# Coloscopy advise



## jeanswitzer (Feb 10, 2004)

I was recently diagnosed with IBS and my doctor left the choise of having a colonoscopy up to me. He said it will rule out any diseases, and he is doubtful that I have a more serious condition. But i am worried because I often have attacks of D in the middle of the night that wake me up and keep me in the bathroom for more than an hour. I guess I need some advise on whether to have the procedure or just continue with watching what I eat and taking my meds (donnatal and immodium). I was also put on Flagyl to kill any bacterial infection that was missed with the analysis of my stool samples. I was hoping for some advise from someone who's been through it! I was just diagnosed last week and I miss an average of one day a month from work due to the attacks of D and stomach cramping. All the meds make me dizzy and upset my stomach but help with the cramping and D. Thanks a lot!Sara


----------



## Polly6034 (Sep 21, 2003)

jeanswitzer,I had my first colonoscopy and gastroscopy a few weeks ago, and honestly, it was a breeze, though not something you want to do too often! The prep solution that you have to drink is just disgusting, and you spend the night on the toilet (which isn't that uncommon for me!) but you get knocked out completely for the procedure and it's over in under 30 minutes without you remembering a thing. For the few days after my colonscopy, I was a bit tired and had bad cramping, though I don't know if this was from the camera tube being in there or because they took biopsy samples?If you can afford to get these tests done, it may put your mind at ease that you don't have something more serious, even if it doesn't find a reason for your symptoms.Hope everything goes well for you, I'm sure that if you decide to get the tests done, you will be fine!!Polly


----------



## jeanswitzer (Feb 10, 2004)

Thank you Polly, I really appreciate your advice!


----------



## nonnytom (Aug 17, 2003)

Sara,Because you are awakened in the night with diarrhea, I think you should have the colonoscopy. Being awakened with diarrhea is a sign that there could be other things going on. You did not mention if you have pain other than the cramping - where are your pains/cramps located? in one spot or all over the abdomen? Have you ever seen blood in your stool? If nothing else, if you have the scope, and it shows no irregularities, it will confirm the IBS. The prep is nasty, but the procedure is a breeze. I've had two colonoscopies in six months and felt fine afterward each time. Good luck and let us know!


----------



## BBDM (Oct 17, 2003)

Sara







efinetely get the procedure done if you're waking up. You needn't worry about an episode during the procedure, they give you something to drink before hand I took something called Citramag, or something like that, and it cleans you out completely!!! First time I had D without cramping!! You'll be fine. It's not uncomfortable, just kind of annoying and if you're shy(like me) embarrassing that people are looking at your butt!!! It was funny when the tube fell out while they were xraying me!! I was going, "um, hello, it's falling out!!" Good luck and let us know. There are many very knowledgeable and caring people on here that can help you through this!!


----------



## jennm225 (Feb 13, 2004)

As someone who has been living with IBS all of my life, I would advise you to go through it. Its not the most pleasant thing, but it wasn't as bad as I thought either. I was freaking out about it before I went through it.
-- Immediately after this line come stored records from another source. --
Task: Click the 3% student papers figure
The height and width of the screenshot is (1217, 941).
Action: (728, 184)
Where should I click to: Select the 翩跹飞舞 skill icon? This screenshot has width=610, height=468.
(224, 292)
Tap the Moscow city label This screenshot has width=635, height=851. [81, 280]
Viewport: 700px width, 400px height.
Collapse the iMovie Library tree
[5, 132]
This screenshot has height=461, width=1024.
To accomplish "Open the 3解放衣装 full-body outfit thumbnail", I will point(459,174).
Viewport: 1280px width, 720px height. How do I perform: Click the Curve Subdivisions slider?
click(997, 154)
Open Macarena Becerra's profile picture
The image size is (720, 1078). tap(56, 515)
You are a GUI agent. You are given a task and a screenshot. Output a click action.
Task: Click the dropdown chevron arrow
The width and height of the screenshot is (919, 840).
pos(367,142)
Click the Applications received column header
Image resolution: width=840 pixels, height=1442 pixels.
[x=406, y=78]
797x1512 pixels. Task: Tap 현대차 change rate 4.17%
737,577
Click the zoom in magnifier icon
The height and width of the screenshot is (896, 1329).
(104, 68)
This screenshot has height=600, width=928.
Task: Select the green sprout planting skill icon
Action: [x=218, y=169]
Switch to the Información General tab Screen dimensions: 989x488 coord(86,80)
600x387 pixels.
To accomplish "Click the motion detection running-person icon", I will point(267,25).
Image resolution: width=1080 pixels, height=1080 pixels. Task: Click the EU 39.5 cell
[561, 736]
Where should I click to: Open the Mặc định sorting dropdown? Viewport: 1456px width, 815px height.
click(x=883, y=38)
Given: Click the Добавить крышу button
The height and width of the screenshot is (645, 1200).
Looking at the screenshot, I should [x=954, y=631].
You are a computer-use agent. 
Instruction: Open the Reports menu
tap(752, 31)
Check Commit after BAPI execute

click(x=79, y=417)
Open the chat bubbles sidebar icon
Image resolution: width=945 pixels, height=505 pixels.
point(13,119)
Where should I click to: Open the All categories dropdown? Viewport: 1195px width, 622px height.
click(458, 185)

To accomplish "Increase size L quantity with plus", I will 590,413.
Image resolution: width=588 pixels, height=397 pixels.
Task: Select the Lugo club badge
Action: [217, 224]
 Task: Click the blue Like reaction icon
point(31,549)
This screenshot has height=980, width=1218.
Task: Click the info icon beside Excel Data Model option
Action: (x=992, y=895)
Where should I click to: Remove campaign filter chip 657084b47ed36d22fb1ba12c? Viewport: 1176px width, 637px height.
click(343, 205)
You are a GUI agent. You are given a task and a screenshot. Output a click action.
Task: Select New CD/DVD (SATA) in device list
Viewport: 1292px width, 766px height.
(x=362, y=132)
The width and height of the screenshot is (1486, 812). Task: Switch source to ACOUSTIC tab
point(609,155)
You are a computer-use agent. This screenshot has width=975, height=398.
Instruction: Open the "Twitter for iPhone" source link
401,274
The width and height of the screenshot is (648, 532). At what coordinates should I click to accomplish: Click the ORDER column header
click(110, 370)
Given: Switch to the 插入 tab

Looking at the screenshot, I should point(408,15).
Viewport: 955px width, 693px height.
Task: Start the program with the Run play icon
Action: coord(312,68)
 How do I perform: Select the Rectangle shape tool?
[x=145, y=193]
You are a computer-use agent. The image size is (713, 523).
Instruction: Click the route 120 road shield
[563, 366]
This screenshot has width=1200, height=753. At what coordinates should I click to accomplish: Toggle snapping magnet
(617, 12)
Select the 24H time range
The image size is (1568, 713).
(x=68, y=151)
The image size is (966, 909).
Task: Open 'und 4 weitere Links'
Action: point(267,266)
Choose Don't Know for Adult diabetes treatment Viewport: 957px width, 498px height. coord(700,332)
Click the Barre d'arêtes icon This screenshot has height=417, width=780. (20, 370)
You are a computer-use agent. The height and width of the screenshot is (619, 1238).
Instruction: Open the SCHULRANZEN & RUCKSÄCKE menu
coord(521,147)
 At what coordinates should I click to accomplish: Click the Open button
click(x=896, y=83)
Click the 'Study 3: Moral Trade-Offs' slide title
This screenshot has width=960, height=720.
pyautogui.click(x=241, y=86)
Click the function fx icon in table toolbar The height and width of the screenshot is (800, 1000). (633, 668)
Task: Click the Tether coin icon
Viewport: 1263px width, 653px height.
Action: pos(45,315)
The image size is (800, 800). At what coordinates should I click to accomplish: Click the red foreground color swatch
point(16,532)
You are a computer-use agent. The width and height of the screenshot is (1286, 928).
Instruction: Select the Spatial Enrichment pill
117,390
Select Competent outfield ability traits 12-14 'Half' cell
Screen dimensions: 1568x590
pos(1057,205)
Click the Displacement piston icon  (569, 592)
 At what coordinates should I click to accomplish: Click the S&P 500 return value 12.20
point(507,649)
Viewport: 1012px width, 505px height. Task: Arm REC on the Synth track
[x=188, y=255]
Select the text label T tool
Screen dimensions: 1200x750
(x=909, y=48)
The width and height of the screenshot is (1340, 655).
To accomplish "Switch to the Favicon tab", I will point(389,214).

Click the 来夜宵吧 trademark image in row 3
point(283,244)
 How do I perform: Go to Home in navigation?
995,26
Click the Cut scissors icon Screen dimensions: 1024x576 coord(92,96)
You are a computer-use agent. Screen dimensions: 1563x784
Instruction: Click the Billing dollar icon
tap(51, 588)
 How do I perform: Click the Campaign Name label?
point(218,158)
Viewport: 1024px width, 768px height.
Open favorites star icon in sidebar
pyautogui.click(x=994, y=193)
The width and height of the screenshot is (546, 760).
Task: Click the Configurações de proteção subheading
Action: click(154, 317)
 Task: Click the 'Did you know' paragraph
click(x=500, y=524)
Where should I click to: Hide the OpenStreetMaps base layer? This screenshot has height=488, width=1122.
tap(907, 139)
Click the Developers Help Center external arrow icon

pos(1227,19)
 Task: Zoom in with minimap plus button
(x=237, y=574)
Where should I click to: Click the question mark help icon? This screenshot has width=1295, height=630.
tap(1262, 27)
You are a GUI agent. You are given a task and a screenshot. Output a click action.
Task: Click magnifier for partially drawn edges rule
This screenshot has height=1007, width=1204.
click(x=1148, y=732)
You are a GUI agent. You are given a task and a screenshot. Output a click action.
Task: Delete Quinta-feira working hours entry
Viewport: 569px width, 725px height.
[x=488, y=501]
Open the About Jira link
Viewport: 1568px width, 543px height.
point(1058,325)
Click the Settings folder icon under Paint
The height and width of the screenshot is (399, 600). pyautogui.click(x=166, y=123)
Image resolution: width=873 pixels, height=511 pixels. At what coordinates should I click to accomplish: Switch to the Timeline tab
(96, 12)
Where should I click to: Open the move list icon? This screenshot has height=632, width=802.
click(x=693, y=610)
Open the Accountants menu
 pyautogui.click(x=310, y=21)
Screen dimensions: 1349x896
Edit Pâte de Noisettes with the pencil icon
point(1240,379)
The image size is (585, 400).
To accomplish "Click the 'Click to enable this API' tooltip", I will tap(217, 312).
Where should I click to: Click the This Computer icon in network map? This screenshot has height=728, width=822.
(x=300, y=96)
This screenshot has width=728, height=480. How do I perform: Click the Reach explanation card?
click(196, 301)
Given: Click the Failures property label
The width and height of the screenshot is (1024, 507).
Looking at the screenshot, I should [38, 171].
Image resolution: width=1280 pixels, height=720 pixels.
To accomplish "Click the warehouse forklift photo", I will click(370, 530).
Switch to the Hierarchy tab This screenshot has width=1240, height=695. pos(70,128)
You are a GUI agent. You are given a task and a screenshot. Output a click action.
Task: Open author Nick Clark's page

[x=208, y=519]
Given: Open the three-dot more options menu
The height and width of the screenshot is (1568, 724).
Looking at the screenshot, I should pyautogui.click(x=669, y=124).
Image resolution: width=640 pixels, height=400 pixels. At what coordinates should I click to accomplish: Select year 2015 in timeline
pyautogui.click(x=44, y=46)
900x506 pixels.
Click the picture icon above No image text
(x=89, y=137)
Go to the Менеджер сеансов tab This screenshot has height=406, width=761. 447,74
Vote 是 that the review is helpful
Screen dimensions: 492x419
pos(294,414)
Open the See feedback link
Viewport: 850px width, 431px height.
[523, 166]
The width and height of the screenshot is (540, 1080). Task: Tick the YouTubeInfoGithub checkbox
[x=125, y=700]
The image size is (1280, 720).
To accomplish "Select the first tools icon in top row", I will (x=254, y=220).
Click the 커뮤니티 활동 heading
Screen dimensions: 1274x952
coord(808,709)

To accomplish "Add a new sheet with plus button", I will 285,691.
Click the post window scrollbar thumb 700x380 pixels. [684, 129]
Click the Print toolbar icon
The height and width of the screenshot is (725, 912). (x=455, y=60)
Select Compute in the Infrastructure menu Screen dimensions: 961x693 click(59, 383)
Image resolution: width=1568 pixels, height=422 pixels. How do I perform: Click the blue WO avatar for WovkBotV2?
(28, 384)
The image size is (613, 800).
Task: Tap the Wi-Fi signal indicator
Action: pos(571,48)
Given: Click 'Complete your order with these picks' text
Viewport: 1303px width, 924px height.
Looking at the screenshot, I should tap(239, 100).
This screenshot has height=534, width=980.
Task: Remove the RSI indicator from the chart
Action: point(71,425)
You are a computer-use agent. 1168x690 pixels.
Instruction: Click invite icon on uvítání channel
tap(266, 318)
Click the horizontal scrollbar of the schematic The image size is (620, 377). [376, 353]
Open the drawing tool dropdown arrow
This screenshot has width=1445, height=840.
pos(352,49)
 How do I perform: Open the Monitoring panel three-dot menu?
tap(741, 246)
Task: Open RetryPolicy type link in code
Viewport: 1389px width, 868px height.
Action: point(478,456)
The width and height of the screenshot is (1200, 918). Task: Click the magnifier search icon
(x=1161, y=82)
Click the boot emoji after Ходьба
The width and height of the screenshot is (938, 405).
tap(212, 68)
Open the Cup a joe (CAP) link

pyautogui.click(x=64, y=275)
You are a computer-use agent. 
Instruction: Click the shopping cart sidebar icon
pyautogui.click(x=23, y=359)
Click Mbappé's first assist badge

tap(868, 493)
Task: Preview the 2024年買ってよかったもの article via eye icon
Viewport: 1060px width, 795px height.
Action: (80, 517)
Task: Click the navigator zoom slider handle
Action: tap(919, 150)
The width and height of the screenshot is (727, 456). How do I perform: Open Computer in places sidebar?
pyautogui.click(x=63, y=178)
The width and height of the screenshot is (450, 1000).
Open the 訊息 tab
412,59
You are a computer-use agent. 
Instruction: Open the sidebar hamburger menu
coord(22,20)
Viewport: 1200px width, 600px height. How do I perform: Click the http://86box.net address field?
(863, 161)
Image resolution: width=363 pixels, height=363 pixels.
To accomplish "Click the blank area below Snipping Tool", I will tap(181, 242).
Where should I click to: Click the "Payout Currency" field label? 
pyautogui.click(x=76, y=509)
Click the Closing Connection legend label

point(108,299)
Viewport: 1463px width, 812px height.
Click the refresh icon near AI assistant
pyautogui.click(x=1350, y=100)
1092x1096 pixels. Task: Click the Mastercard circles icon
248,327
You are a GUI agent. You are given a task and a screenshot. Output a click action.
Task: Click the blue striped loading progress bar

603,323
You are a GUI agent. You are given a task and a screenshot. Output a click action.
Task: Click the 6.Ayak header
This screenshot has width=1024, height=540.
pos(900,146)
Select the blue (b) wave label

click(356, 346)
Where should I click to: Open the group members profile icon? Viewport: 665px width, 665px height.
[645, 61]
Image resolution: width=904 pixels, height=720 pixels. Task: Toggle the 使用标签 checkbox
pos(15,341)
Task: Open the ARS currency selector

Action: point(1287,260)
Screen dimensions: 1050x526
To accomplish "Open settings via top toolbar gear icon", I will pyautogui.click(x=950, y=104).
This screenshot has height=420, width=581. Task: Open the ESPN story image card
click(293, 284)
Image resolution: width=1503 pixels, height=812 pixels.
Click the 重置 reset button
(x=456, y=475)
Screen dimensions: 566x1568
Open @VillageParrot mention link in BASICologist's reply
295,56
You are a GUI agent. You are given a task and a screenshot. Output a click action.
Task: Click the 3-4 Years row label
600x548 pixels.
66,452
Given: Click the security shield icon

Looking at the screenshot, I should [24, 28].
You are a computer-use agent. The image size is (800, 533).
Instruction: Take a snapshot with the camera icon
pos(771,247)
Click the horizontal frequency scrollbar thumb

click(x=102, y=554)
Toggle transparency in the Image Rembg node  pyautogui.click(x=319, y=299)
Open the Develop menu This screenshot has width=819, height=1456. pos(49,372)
The important thing is to rule out more serious illnesses. In my case, I have already lost my father to colon cancer, and now one of his brothers has been diagnosed with it as well. My brother and my other uncle are very foolish, and neither will submit to going through it. It helped to put my mind at ease. The other thing I suggest is surrounding yourself with people who truly care about you and will at least make an effort to understand your illness if it turns out to be IBS. Good luck!Jennifer


----------



## spin54 (Feb 11, 2004)

sara, I have had two colon scopes, both with unique experiences. The first time was a few years back, I was 20 years old. I don't remember having to drink the completely disgusting cleansing stuff that time, but when i had the scope they didn't knock me out or give me any pain meds, they just stuck the camera right up there. Very very invasive and uncomfortable. Turned out to be a small infection. easily cleared up.Second time was a few months ago. They took me in, knocked me out cold, I woke up and didn't know anything ever happened. the only bad part of the whoel experience was the gallon of disgusting cleansing stuff I had to drink the night before and hittin the bathroom every few minutes. Overall i would suggest you have it done, as long as you make sure they knock you out.







It is a good way to tell if there is something else going on.Good luck!Scott


----------



## jeanswitzer (Feb 10, 2004)

Thanks for all the good advice. I have scheduled an appointment next month to see the specialist who will being doing the scope. They also want to do an upper GI while I am out because there was recently a large amount of blod in my stool (1st time I have ever seen any) and they think if could even be an ulcer and IBS. I am not as scared after hearing all of your expierences, and for that I am grateful to all of you who took the time to share your thoughts with me. I will update you all after I have the scope! Thanks again.


----------



## divarita (Jan 12, 2003)

I too need to go in and get a colonoscopy. I already attempted the dreadful prep the night before and I have a very low blood sugar and have problems going without food. I got a really bad migraine and threw up the drink after only 2 glasses. It was the most miserable experience ever. I'm not worried about the procedure, I will tell them they have to knock me out. It's just getting to the Dr. after successfully taking that prep! Any tips on how you managed would be greatly appreciated!


----------



## dawny105 (Mar 2, 2004)

hi im new here, i have just found this site by accident and im glad that i did it has answered afew questions i too have been diagnosed as having IBS im 37yrs old they have found a lump tho in my large bowel that they are going to take out plus a colonoscopy. I had a barium xray which revieled the lump in my colon and had to take picolax which basically turned my stools to water but was relieved as i had no cramps with this. thankyou for all your information i have asked to be knocked out tho i cant imagine that its going to be a comfortable experience.


----------